Soms koop ik een boek vanwege de kaft of de titel. Dit museum bezoek ik ook vanwege de naam, deze intrigeerde me al langere tijd. Op zolder werd een rooms-katholieke kerk gebouwd, in 1663, na de Reformatie, toen katholieke diensten officieel verboden waren. Van buiten lijkt het pand aan de Ouderzijds Voorburgwal op een gewoon grachtenhuis. De kerkgangers kwamen de zogeheten schuilkelder binnen via een ingang aan het naast het pand gelegen steegje. In het museum Ons' Lieve Heer op Solder krijg je naast de schuilkerk ook te zien hoe men leefde in de 17e en 18e eeuw. Er worden af en toe nog steeds diensten gehouden.
Eind februari 1993 lag er opeens een beeld tussen de stenen op het Oudekerksplein. De maker is onbekend. Er zijn meer beelden in de stad waarvan de maker, en plaatser, anoniem is. Een week na plaatsing werd het weggehaald door de gemeente, na klachten van een omwonende, die een vrouwenborst niet gepast vond op dit plein. Het plein ligt aan de Oude Kerk, maar achter de kerk begint het Wallengebied waar je vrijwel direct naast het pand van een prostituee een kinderdagverblijf vindt. Het blijft een intrigerende wereld. Eerst verbaas ik me nog over de schuifelende mensen voor me, dan realiseer ik dat dit potentiële klanten zijn die de vrouwen keuren, nog wat heen en weer dralen, de stap over de drempel nog niet durven te zetten. Een deur verderop neemt een klant net afscheid. Ik kan het niet laten de man goed te op te nemen. Hij heeft dus net seks gehad. Om een uur of twee 's middags. Lust kent geen tijd.

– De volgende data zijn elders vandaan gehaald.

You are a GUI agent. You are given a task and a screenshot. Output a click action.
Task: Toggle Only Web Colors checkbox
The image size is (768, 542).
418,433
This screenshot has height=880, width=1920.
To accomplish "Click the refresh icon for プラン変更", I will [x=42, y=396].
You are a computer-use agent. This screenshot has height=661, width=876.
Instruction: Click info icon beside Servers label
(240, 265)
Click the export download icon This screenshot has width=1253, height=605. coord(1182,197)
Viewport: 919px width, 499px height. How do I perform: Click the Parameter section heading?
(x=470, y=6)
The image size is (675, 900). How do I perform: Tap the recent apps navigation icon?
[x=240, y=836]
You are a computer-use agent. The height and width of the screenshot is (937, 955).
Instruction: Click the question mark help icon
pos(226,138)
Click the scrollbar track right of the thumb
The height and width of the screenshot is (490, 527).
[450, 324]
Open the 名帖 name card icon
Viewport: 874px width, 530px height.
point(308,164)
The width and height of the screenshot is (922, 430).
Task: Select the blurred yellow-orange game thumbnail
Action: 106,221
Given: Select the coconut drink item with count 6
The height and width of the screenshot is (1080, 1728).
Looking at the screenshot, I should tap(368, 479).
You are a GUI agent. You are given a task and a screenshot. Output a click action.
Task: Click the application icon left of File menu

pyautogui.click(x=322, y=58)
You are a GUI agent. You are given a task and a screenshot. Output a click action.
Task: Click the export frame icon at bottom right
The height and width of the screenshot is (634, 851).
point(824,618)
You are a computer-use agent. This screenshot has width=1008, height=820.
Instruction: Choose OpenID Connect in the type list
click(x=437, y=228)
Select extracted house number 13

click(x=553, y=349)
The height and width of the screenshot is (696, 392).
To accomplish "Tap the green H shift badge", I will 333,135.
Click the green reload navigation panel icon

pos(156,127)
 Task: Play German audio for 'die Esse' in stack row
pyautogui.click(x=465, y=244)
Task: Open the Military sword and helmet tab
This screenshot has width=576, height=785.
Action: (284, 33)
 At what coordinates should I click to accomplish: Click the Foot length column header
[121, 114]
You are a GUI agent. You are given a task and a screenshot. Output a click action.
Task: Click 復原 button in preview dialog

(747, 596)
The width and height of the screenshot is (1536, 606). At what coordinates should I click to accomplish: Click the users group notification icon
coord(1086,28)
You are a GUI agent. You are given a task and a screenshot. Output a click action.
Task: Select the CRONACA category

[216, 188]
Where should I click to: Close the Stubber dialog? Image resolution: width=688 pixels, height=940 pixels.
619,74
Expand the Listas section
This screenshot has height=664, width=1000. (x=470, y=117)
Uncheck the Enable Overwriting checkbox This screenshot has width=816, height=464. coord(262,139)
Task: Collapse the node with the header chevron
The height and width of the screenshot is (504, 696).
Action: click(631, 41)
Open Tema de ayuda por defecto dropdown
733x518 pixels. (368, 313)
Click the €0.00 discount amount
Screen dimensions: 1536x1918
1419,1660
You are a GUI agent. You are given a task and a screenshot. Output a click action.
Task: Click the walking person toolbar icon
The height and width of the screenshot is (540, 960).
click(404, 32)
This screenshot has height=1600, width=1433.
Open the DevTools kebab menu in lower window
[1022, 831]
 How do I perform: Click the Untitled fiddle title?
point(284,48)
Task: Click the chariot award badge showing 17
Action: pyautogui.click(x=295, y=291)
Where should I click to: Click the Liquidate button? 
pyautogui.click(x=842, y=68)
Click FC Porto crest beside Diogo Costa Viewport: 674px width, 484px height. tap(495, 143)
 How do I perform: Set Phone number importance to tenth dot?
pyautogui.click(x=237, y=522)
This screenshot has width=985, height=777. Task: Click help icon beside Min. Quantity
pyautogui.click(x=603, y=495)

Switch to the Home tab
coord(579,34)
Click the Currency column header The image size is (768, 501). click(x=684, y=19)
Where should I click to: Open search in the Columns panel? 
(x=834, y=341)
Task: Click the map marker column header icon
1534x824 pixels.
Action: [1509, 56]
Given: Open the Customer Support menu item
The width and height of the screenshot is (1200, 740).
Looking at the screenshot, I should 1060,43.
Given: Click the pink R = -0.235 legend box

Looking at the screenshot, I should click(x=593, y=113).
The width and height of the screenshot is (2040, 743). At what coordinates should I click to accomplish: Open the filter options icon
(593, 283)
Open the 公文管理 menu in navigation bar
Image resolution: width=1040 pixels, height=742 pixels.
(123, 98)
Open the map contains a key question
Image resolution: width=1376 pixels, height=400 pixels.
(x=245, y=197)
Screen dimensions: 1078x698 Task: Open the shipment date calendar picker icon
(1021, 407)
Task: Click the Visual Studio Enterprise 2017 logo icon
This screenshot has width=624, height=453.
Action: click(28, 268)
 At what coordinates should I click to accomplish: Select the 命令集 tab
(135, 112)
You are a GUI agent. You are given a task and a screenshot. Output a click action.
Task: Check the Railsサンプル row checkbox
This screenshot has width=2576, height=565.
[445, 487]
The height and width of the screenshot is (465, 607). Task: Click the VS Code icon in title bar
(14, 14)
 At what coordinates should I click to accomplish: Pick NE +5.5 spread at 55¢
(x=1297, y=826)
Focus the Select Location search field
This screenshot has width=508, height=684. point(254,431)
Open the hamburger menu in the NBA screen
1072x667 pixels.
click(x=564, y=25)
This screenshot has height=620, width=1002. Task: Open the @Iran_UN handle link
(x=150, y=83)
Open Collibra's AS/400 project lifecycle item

De Oude Kerk is het oudste gebouw van Amsterdam. Ik was hier ooit eerder, in 1992, toen ik figureerde in de film Baby of Macon van Peter Greenaway en hier rond mocht lopen in adellijke kleding en op beeld een kruisje moest slaan. Tweemaal per jaar krijgt een kunstenaar de opdracht te reflecteren op het erfgoed, door nieuw werk toe te voegen aan de architectuur. Deze zomer is dat Giorgio Andreotta Calò. Hij plaatste rood folie tegen de grote ramen waardoor de hele kerk rood kleurt. Het geeft een vervreemdend effect, vooral in combinatie met zonlicht. In de uitleg staat: de kleur heeft een sterke symbolische waarde in de kunstgeschiedenis, in het analoge printproces in de donkere kamer heeft de kleur een beschermende functie, zodat het beeld geen invloed meer heeft op het lichtgevoelige papier en dus op de afbeelding. Het werk refereert aan de afwezigheid van beeld en is een directe verwijzing naar de Beeldenstorm van 1566 die hier plaatsvond. Bovendien verwijst het naar de vernietiging van beelden in een bredere, hedendaagse context.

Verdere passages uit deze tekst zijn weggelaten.